I found a chestnut tree! The kind that makes nuts you can eat! The other day I spent an hour stomping nut jackets in the gutter outside somebody I don't know's house! It didn't seem like nearly such a dodgy behavior at the time; I think my roots were showing. My crazy chinese roots, that is. In my defense, urban foraging is a very Portland thing to do. At least scrounging a bagful of fallen chestnuts on a shiny October morning is not like scrubbing around in the grass on your hands and knees looking for ginko nuts that smell like poo in the dark and the rain.
Plus, everybody knows that chestnuts are a thing you eat, providing that you get the kind that are edible. So how do you tell the difference? Wikipedia of course! But really, it's easy to tell. The edible kind is on the left. They have zebra stripes that go from top to bottom, and a little fuzzy tassel on the end. The tassel can get broken off, so the important part is the stripes.
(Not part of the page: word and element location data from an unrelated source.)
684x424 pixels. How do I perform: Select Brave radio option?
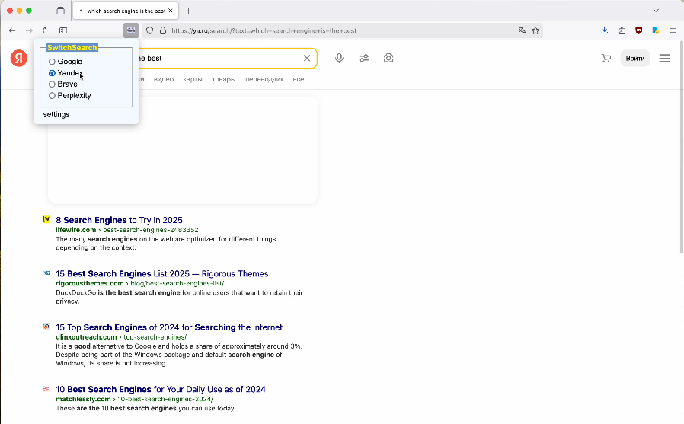52,84
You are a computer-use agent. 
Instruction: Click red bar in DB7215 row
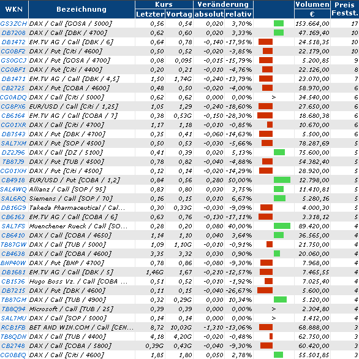265,290
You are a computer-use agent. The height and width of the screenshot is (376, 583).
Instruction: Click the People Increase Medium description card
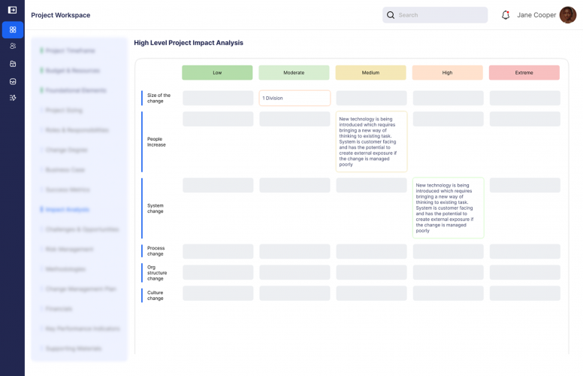[x=371, y=141]
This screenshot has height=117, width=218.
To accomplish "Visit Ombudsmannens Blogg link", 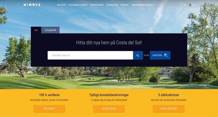I will tap(142, 5).
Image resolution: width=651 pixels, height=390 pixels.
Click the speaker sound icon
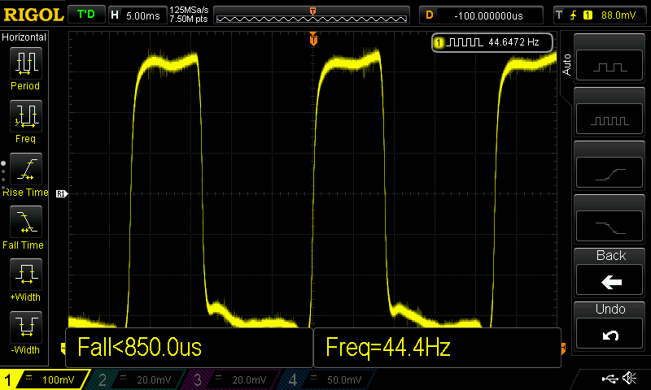point(629,379)
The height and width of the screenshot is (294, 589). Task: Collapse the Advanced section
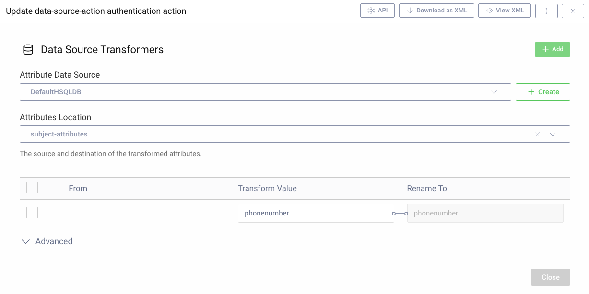(25, 241)
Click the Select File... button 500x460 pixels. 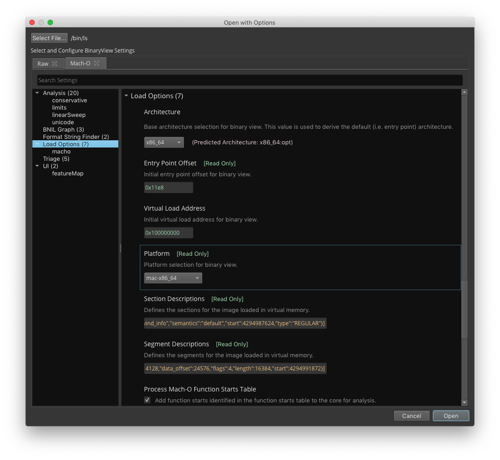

|wood grain = wouldn't eat that|
|Stripes = sounds tasty to me.|
The ones that you can't eat are on the right. See how they have this subtle wood grain pattern? Also, no tassel. Not even a place where the tassel would be. Smooth as a baby's butt. Those are the kind called horse chestnuts. The jackets also look quite different. Horse chestnuts look like the head of a mace, with just a few big points on them. Sweet chestnuts look like a little green hedgehog. They have a dense covering of amazingly prickly spines, which is why you stomp them gently to get the nuts out. Wear stout shoes, and be careful not to bounce one up onto your ankle. Gloves would be a good idea too.
|imagine if that fell on you.|
Chestnuts are unusually low in fat and high in water and starch for nuts, making them vulnerable to dehydration and mildew. Unless you are going to eat them right away, you should freeze them. I put them in ziploc bags. Later, I'll investigate some recipes.